Re: GNOME now
- From: Emmanuele Bassi <ebassi gmail com>
- To: Emily Gonyer <emilyyrose gmail com>
- Cc: rms gnu org, Alan Cox <alan lxorguk ukuu org uk>, GNOME Foundation <foundation-list gnome org>
- Subject: Re: GNOME now
- Date: Wed, 28 Nov 2012 14:53:03 +0000
hi;
On 28 November 2012 14:42, Emily Gonyer <emilyyrose gmail com> wrote:
>> with the first one being the one shipped by default.
>
> Lets be intellectually honest - a command line client editor is *NOT*
> user-friendly.
I don't agree at all with this assessment: it depends entirely on the
audience it is targeting.
> Having two other editors to edit various things doesn't
> make sense - why can't everything be shipped in the *same* UI client?
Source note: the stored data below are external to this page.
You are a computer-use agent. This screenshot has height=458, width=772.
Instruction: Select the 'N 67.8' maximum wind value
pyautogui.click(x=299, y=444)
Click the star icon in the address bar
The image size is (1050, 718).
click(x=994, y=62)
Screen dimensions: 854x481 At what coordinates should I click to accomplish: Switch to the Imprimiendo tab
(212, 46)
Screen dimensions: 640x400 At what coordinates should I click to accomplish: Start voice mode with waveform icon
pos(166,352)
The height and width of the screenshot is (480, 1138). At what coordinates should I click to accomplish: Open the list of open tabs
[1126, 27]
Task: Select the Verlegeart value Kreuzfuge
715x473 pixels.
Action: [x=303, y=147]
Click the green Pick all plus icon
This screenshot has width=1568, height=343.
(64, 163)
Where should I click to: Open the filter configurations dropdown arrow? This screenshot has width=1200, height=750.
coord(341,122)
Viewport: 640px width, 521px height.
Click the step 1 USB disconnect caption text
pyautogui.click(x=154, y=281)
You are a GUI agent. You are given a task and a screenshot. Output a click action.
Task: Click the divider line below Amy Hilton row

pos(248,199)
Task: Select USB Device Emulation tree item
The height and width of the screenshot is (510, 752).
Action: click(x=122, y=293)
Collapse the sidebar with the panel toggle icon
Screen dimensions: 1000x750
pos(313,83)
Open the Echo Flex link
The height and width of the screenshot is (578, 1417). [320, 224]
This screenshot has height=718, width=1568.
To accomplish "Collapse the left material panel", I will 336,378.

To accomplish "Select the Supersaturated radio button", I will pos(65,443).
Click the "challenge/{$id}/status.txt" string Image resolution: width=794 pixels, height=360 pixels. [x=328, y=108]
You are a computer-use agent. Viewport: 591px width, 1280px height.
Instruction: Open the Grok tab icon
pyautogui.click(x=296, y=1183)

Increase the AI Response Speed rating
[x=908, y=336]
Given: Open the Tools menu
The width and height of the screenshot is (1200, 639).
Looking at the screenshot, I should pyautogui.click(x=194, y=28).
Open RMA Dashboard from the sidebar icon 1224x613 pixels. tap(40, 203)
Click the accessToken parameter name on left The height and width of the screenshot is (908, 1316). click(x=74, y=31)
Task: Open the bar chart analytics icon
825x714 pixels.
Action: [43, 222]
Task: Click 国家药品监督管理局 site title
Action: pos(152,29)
because the amount of available options is, currently, not something
that should even be exposed; applications use the settings machinery
to save state, as well as user preferences, and that should not be
exposed to any user - including the one of tinkering tendencies.
> And why can't it be shipped by default? Whats wrong with that?
that is not entirely our decision, considering that GNOME is currently
shipped by distributions downstream of us. the most that GNOME as
project can do is saying the the tweak tool is part of the project.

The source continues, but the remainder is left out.